A group of clergymen in Chicago, appalled at the fruits of planned city rebuilding there, asked,

Could Job have been thinking of Chicago when he wrote:

Here are men that alter their neighbor's landmark . . . shoulder the poor aside, conspire to oppress the friendless

Reap they the field that is none of theirs, strip they the vineyard wrongfully seized from its owner . . .

A cry goes up from the city streets, where wounded men lie groaning . . .

- from the Introduction to Jane Jacobs's The Death and Life of Great American Cities (1961)

The passing last week of Jane Jacobs, whose The Death and Life of Great American Cities exposed the folly of Establishment urban planning while arguing persuasively for the small, sacred triumphs of organic serendipity from which most great neighborhoods spring, spawned an array of commentaries at times grudging and beside the point, or failed to really connect with conditions today parallel to what Jacobs railed against so many years ago and throughout her life.

- DATA LISTING:
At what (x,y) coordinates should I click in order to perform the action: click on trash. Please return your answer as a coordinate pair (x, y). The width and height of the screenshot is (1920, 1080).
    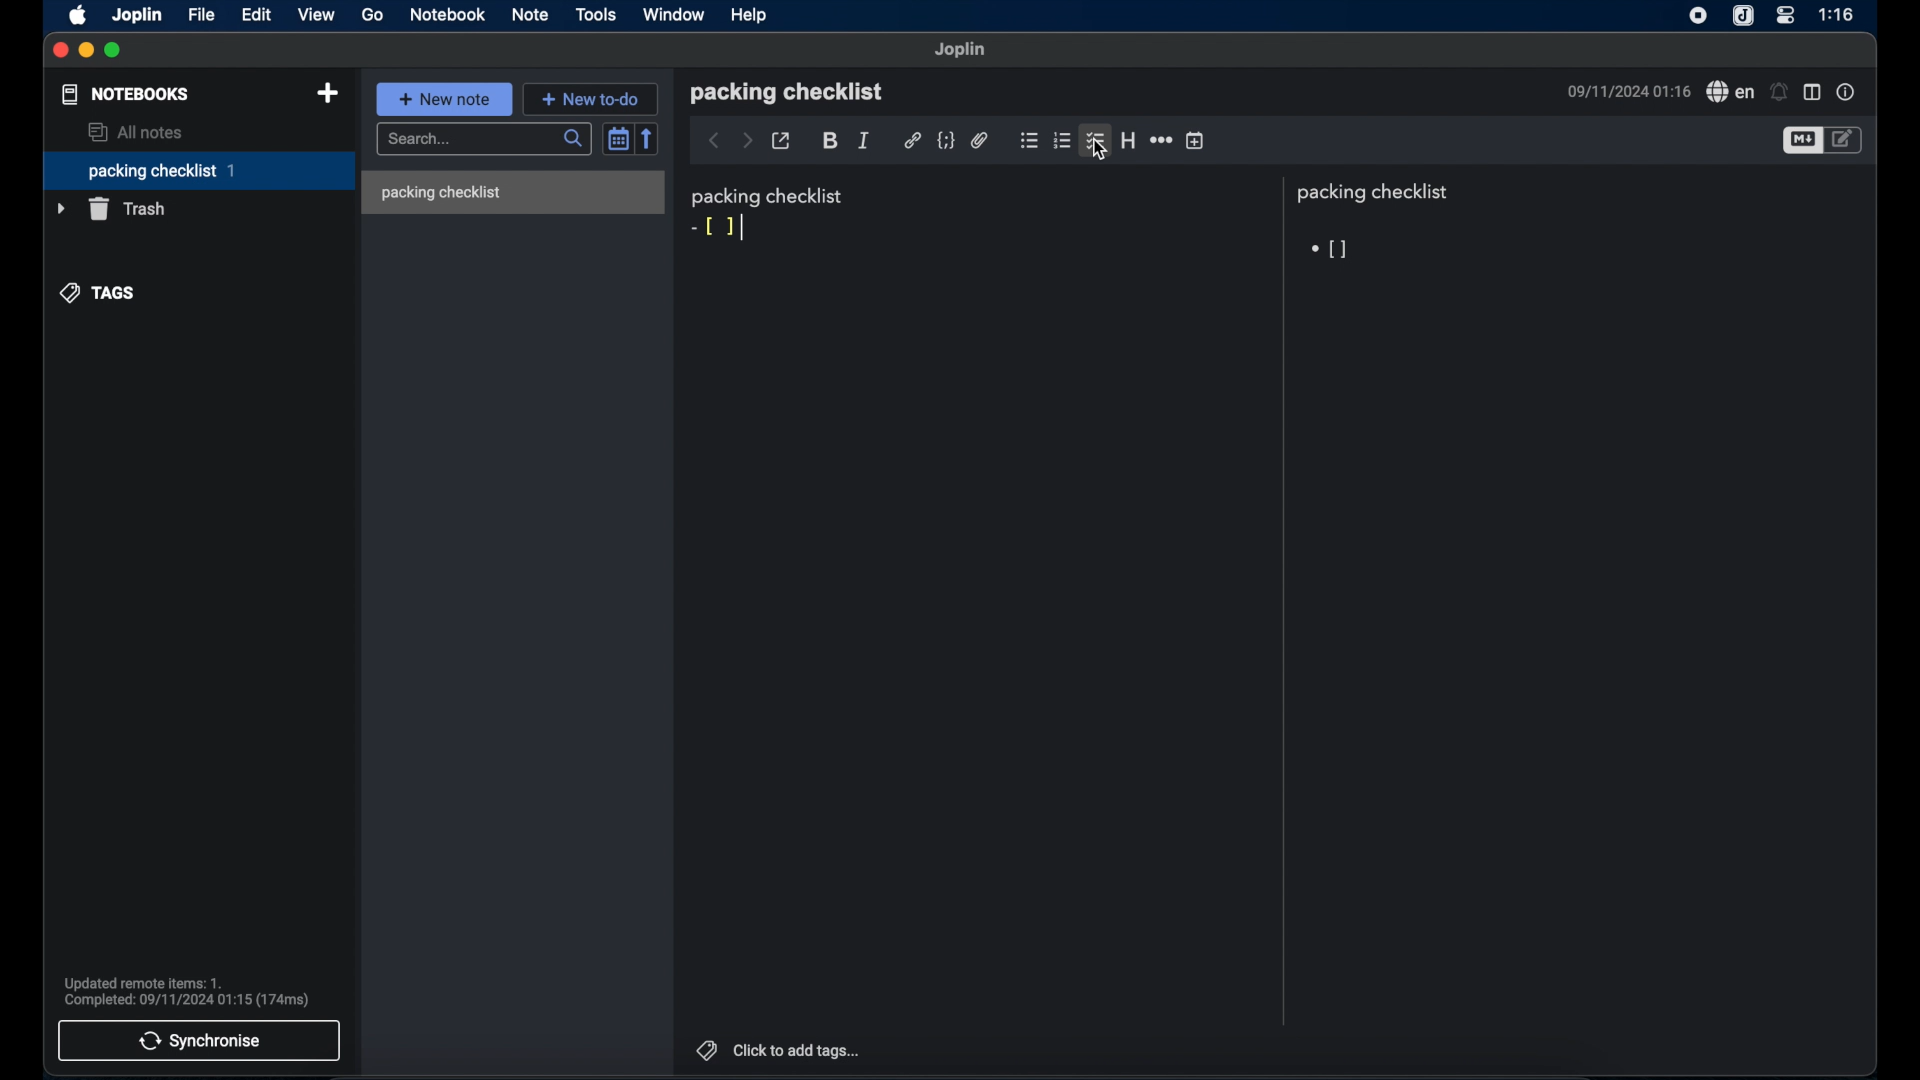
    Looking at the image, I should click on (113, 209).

==

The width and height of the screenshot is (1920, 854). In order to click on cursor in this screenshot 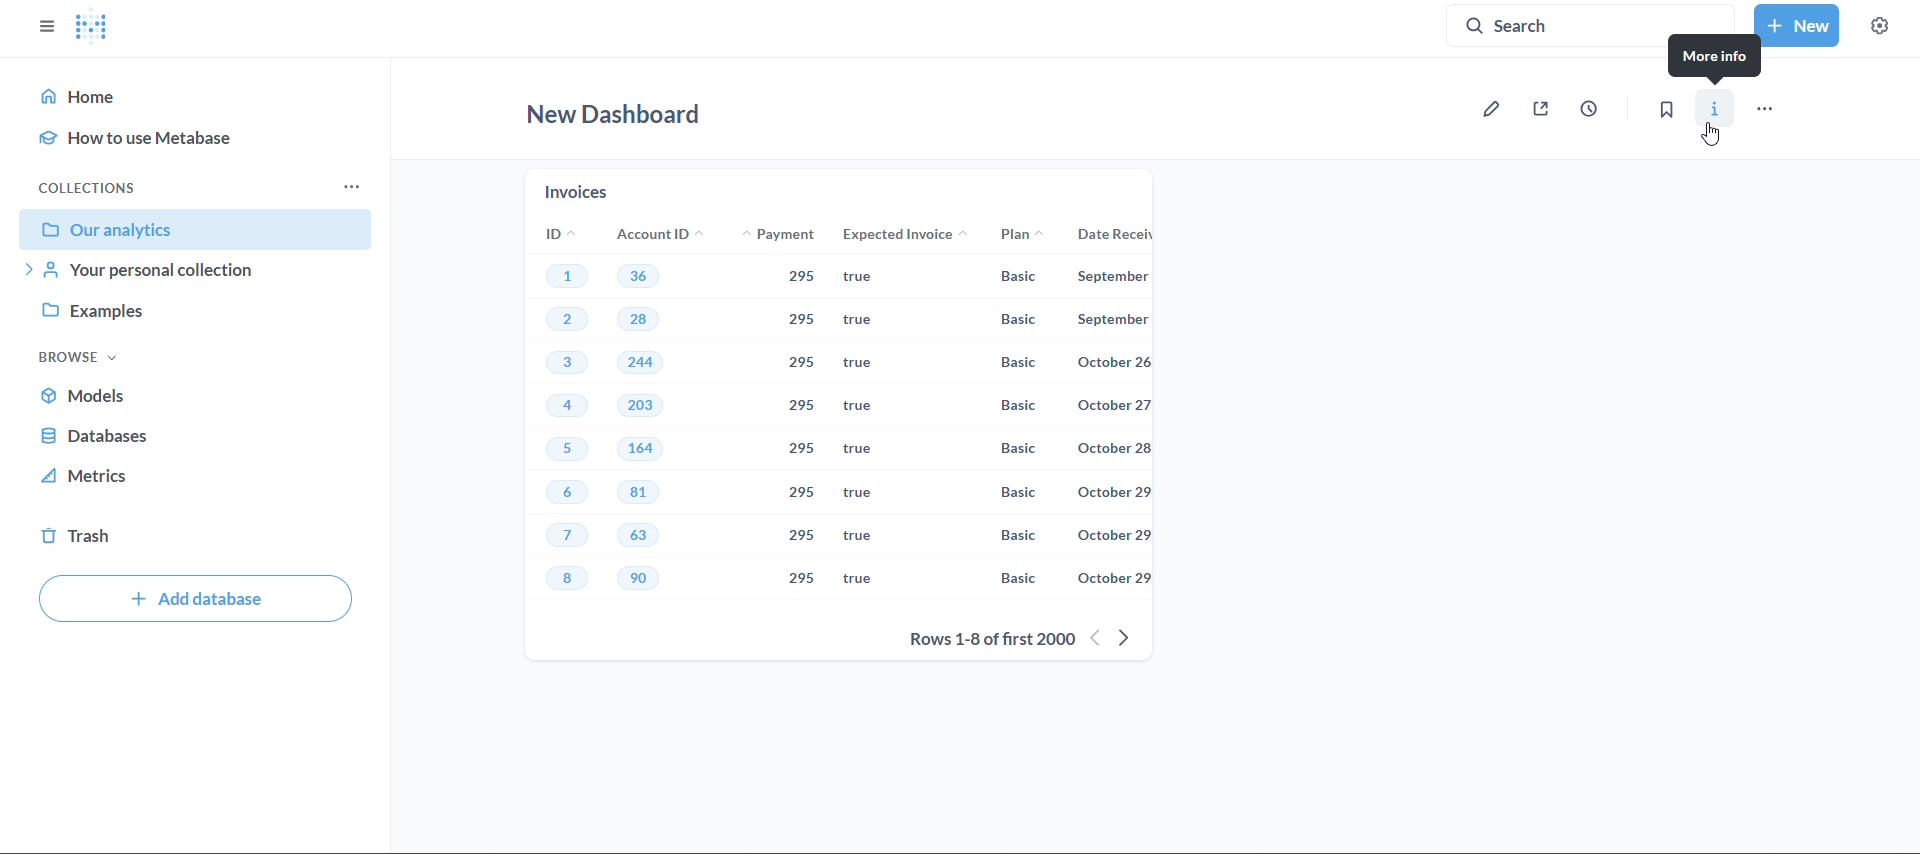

--

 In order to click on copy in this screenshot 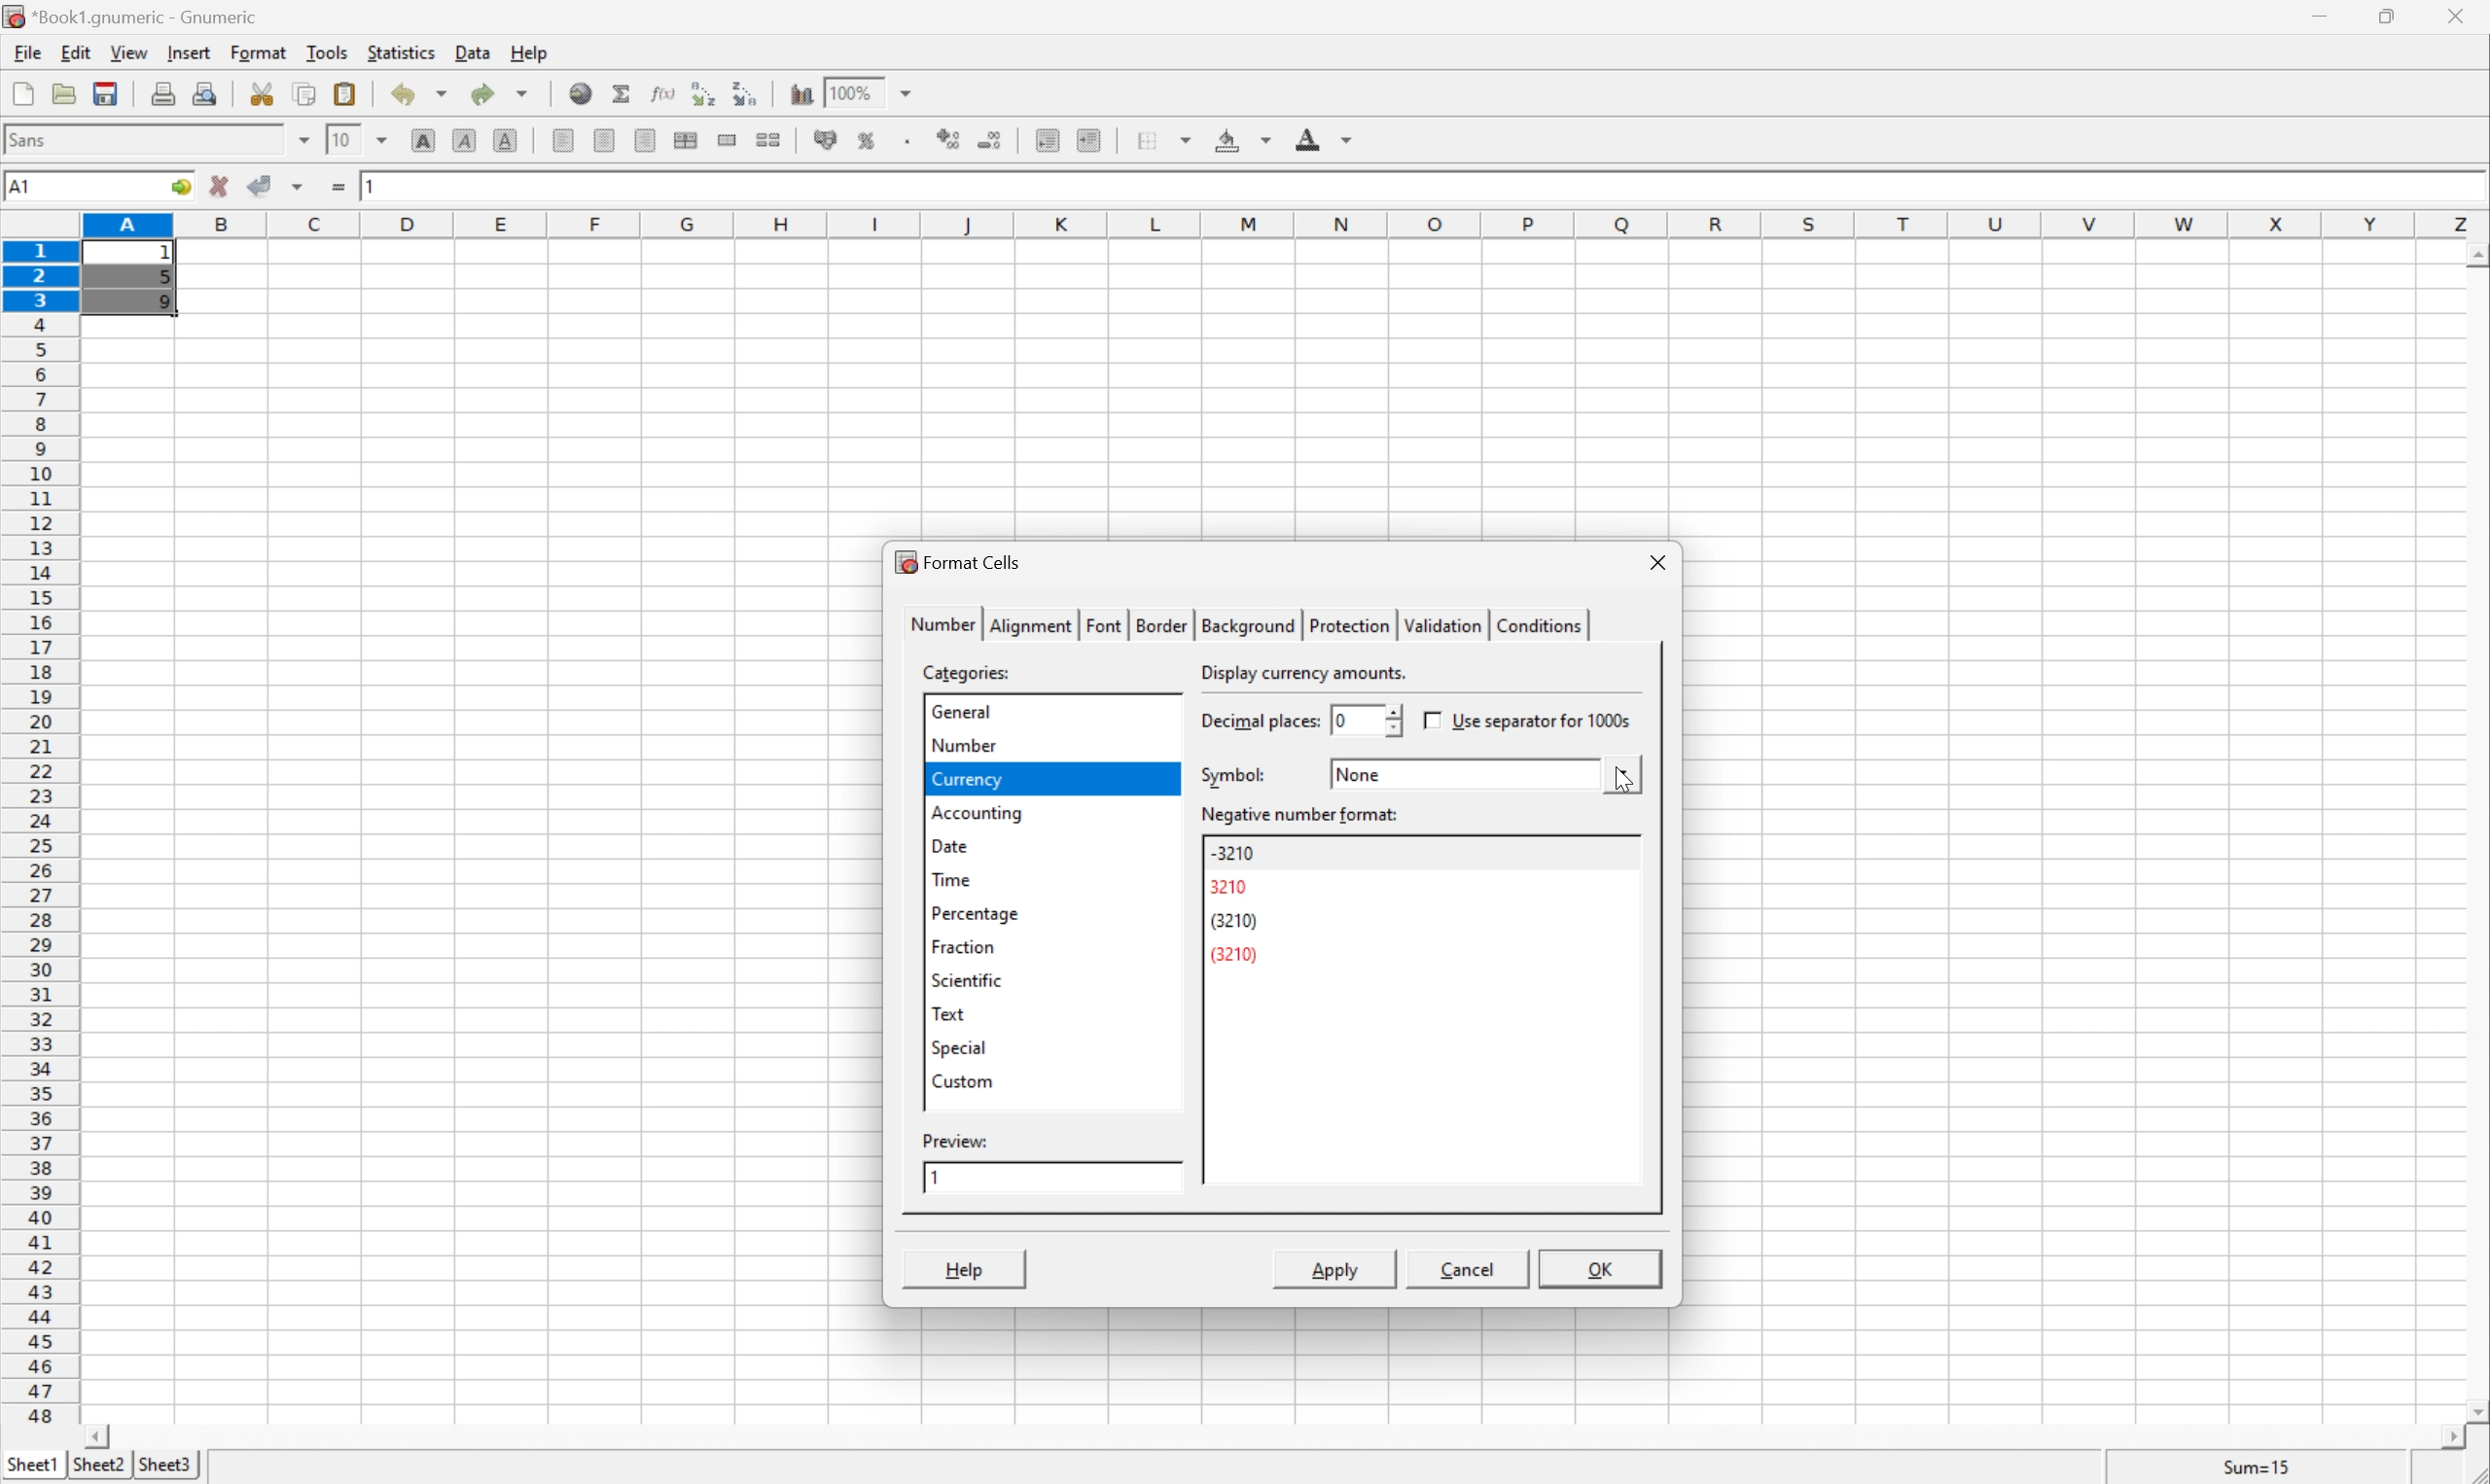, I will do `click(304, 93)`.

- THE TASKS:
[1] In the Jane Jacobs passage, give the text between "A group of clergymen" and "owner . . .", inclusive, again, substituting "Boston" for "Chicago".
[2] Condense the paragraph of the Jane Jacobs text that opens "The passing last week of Jane Jacobs" into a shorter version that keeps its main facts.
[3] Decide whether each statement agrees with the Jane Jacobs text. Answer yes or no, and quote the words that settle it.
(a) The clergymen mentioned were in Chicago.
(b) The Death and Life of Great American Cities came out in 1971.
(c) Every commentary on Jacobs's passing was full of praise.

- ANSWERS TO THE PROBLEMS:
[1]
A group of clergymen in Boston, appalled at the fruits of planned city rebuilding there, asked,

Could Job have been thinking of Boston when he wrote:

Here are men that alter their neighbor's landmark . . . shoulder the poor aside, conspire to oppress the friendless

Reap they the field that is none of theirs, strip they the vineyard wrongfully seized from its owner . . .

[2] Jane Jacobs died last week. Her book The Death and Life of Great American Cities exposed the folly of Establishment urban planning and argued for the organic serendipity that gives rise to most great neighborhoods. Her death prompted many commentaries. Some were grudging and beside the point, and others failed to connect today's conditions with the ones she opposed throughout her life.

[3]
(a) Yes: "A group of clergymen in Chicago"
(b) No: "The Death and Life of Great American Cities (1961)"
(c) No: "an array of commentaries at times grudging and beside the point"